### Try it
What is needed here is an exact copy of every entry.

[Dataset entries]
BEGIN

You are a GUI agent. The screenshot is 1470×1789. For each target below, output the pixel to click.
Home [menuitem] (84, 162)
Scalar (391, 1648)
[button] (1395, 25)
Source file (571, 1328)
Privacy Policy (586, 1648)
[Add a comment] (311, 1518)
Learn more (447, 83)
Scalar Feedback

END

### Solution below
You are a GUI agent. The screenshot is 1470×1789. For each target below, output the pixel to click.
Home [menuitem] (84, 162)
Scalar (391, 1648)
[button] (1395, 25)
Source file (571, 1328)
Privacy Policy (586, 1648)
[Add a comment] (311, 1518)
Learn more (447, 83)
Scalar Feedback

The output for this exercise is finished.